This is not a misprint: On Thursday, the iShares MSCI Frontier 100 ETF (FM) rose almost 1.5 percent to hit a new all-time high on volume that was over 30 times the daily average.
The iShares MSCI Frontier 100 ETF was not the only frontier markets fund that was home to some unusual volume Thursday.
The WisdomTree Middle East Dividend Fund (GULF), a more concentrated regional play than FM, also hit a new 52-week high on volume that was nearly double the daily average. There was at least one obvious catalyst behind the volume spikes in FM and GULF: Stocks listed in Dubai raced to a 54-month high Thursday and the trickle-down effect to select ETFs was palpable.
Dubai is one of the United Arab Emirates. That country accounts for 37.3 percent of GULF's weight, making it that ETF's largest country exposure. UAE is FM's fourth-largest country weight with an almost 12 percent allocation.
Those that follow select Middle East markets probably were not surprised by Thursday's moves in FM and GULF. Dubai stocks have been among the worst most impressive performers this year and the Dubai Financial Market General Index (DFMGI) is now up more than 52% year-to-date. Even with that stellar performance, Dubai stocks are not expensive. Shares there trade at just 10 times this year's earnings.
By comparison, FM, which features Kuwait, Qatar and Nigeria ahead of UAE in its lineup, has P/E ratio of 15.59, according to iShares data.
Compelling valuations are not the only reason investors are warming to the Dubai stocks. Nor is Dubai the region's only market that is capturing investors' interest. Qatar-listed stocks have surged 16.6 percent this year. That is crucial information to shareholders of GULF and FM because Qatar accounts for 28 percent and 16.7 percent, respectively, of those ETFs.
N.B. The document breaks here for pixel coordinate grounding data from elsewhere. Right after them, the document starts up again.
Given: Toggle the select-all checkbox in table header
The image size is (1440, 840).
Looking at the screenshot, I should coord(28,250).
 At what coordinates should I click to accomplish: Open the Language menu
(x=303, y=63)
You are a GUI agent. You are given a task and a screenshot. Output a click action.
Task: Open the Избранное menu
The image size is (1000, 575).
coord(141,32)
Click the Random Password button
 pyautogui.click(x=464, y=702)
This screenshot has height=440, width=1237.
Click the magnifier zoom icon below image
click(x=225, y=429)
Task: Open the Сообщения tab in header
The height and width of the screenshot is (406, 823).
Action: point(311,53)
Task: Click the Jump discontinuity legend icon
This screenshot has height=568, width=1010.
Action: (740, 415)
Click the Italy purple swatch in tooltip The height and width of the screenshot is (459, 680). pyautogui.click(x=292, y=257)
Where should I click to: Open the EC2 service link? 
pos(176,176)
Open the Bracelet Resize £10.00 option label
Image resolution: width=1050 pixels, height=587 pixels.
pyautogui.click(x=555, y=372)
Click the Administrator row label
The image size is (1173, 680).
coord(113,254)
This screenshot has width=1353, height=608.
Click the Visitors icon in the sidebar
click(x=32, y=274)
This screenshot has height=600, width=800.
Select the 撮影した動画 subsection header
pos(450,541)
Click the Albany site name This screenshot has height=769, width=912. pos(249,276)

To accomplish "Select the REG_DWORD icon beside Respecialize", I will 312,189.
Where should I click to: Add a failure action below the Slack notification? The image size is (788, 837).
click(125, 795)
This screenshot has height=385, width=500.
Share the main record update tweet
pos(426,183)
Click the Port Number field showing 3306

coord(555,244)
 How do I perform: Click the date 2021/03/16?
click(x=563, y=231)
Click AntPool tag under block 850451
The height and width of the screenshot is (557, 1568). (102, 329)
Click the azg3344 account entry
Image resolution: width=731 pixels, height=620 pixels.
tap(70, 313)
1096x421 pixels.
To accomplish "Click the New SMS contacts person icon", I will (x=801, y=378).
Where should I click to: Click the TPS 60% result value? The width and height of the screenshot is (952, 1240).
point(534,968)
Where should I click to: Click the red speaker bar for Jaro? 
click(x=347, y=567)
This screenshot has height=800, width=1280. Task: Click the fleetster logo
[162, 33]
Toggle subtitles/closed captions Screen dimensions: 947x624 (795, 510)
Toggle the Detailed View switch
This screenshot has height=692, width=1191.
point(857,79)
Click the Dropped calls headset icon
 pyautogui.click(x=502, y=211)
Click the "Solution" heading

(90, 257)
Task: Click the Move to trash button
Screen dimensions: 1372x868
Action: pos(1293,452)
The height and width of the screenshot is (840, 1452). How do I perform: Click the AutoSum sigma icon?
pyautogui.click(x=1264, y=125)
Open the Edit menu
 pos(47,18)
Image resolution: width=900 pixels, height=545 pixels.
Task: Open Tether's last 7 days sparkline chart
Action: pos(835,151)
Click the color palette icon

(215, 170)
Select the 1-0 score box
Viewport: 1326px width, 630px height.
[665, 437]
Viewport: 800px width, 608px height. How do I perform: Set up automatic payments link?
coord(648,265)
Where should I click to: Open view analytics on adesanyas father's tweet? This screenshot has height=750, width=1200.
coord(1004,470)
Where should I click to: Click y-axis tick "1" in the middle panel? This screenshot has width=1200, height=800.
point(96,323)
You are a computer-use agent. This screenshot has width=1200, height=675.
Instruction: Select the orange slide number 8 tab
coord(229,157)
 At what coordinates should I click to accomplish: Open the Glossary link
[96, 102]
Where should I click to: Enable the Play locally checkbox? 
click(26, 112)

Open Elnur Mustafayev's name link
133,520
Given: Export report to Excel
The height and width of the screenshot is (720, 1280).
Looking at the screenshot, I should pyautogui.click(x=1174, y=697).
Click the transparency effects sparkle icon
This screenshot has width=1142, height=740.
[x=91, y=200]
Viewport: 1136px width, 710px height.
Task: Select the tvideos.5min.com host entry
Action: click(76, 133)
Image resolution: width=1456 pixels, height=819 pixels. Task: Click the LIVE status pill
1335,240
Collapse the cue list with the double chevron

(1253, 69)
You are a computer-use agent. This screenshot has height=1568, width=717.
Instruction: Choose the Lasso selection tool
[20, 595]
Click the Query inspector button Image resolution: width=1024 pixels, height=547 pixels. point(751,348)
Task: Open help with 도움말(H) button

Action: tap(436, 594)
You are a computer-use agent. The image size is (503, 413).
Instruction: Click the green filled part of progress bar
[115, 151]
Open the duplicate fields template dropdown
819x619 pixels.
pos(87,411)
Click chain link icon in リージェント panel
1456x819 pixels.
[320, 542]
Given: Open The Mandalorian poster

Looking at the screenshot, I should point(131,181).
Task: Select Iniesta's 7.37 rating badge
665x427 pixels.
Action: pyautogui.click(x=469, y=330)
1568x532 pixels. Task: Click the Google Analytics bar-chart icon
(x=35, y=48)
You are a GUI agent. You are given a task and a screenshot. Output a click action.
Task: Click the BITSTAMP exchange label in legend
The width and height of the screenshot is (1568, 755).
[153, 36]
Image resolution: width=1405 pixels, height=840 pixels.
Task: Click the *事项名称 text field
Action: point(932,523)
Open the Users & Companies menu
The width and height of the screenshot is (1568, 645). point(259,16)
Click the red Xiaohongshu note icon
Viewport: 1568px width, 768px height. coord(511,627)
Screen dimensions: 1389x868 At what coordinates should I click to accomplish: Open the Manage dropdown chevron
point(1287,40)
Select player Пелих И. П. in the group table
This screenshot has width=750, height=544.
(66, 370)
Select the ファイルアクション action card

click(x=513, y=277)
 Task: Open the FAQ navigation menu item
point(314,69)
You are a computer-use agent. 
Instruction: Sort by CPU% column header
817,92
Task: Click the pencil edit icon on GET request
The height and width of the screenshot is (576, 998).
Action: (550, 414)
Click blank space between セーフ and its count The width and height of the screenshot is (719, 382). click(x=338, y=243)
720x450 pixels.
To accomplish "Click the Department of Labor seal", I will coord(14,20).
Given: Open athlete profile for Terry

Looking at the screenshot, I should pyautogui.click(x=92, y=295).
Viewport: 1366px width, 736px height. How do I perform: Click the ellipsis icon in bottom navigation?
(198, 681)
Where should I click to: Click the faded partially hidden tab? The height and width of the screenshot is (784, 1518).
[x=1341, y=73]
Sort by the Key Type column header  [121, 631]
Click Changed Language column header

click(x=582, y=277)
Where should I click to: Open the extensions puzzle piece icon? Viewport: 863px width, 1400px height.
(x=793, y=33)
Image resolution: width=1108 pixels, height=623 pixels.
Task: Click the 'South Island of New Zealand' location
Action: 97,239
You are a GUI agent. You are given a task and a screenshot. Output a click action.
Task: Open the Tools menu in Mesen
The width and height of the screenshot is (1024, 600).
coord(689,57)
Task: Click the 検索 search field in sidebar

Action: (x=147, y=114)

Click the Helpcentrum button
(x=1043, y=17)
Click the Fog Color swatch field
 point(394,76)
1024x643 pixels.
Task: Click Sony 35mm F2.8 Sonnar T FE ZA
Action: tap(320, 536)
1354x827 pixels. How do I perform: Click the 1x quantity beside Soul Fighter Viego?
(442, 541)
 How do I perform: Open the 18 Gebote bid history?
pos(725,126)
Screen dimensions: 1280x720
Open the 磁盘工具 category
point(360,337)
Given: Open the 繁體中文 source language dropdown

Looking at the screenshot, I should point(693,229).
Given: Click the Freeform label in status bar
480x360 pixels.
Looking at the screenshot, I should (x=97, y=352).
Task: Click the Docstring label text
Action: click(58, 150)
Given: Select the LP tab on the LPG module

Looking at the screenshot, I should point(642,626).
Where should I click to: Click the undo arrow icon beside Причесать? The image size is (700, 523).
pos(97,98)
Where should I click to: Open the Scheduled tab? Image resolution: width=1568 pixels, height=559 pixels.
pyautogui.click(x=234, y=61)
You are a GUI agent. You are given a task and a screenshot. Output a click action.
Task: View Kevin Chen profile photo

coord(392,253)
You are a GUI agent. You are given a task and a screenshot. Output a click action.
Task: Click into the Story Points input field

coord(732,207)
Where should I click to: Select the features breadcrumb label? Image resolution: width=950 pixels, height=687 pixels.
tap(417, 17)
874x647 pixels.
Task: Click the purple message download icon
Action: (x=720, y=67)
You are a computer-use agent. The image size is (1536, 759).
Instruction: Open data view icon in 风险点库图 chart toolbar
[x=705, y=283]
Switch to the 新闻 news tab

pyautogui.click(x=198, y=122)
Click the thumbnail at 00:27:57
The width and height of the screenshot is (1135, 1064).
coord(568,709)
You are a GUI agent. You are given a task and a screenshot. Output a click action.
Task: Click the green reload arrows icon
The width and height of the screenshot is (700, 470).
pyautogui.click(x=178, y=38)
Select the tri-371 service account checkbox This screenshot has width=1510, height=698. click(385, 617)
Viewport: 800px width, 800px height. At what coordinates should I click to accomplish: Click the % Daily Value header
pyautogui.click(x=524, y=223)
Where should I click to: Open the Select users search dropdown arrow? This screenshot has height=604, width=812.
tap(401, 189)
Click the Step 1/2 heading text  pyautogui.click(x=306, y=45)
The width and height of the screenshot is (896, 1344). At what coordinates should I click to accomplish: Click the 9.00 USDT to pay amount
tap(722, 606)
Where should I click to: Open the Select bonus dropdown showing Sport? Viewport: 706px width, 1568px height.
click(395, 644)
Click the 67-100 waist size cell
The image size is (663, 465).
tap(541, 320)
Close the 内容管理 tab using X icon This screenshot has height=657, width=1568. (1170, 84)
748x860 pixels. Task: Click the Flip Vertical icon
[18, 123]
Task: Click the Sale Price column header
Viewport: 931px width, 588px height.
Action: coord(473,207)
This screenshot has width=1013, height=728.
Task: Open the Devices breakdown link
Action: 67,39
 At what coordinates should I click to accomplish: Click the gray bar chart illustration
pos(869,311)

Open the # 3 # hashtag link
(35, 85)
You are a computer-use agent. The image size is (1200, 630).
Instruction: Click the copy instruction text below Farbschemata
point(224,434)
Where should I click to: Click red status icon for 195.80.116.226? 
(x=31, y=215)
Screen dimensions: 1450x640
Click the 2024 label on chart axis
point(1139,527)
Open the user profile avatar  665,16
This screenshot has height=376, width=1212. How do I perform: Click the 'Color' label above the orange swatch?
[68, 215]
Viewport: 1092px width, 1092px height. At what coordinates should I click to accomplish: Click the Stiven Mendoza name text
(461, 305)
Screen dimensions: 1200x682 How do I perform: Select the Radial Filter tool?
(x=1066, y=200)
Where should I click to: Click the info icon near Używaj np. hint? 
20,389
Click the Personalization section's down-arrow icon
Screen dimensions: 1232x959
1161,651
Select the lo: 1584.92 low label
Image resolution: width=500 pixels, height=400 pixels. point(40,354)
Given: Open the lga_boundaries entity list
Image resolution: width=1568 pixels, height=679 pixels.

A catalyst that was highlighted early this month and a again last week is driving Dubai and Qatar stocks along with FM, Gulf and rival ETFs higher. Arabian Business attributed some of the Thursday buying to speculation UAE will be upgraded to emerging market status when Index provider MSCI announces its annual index reclassification on June 11.
Qatar is also in line for the same promotion. MSCI previously confirmed that its Qatar and UAE indexes are being reviewed for a possible upgrade to emerging markets status.
The ebullience surrounding GULF and rival ETFs such as the PowerShares MENA Frontier Countries Portfolio (PMNA) is not risk-free. Given MSCI's history of not upgrading those countries to developed market status, investors may not want to bet on the promotion happening.
That is not a doomsday prediction, it is merely stating obvious reality. MSCI, as Arabian Business reported, has snubbed Qatar and UAE five times for emerging markets promotion.
Another snub could give doubters that think UAE stocks are overbought an opportunity to sell, creating headwinds for the aforementioned ETFs. PMNA, the PowerShares offering, allocates more than half its combined weight to UAE and Qatar.
Pensive investors that believe MSCI will keep Qatar and UAE designated as frontier markets can stick with FM. That ETF, which has attracted over $121 in assets in less than a year of trading, devotes 28.5 percent of its weight to Qatar and UAE, a small amount of compared to GULF and PMNA.
FM's 27 percent weight to Kuwait is certainly helping the ETF as the Kuwait Stock Exchange Index is 44.5 percent this year. Nigeria, which is not featured in the other ETFs mentioned here, has also been making a decent contribution to FM's 2013 upside.
Importantly, stocks in Qatar, UAE and Kuwait rallied for several months before the MSCI announcement, which was not much of a surprise because the first two have been close to promotion in the past. Regarding UAE stocks, Dubai shares are still about 60 percent below their January 2008 highs, implying there might be more upside to be had regardless of what MSCI says in June.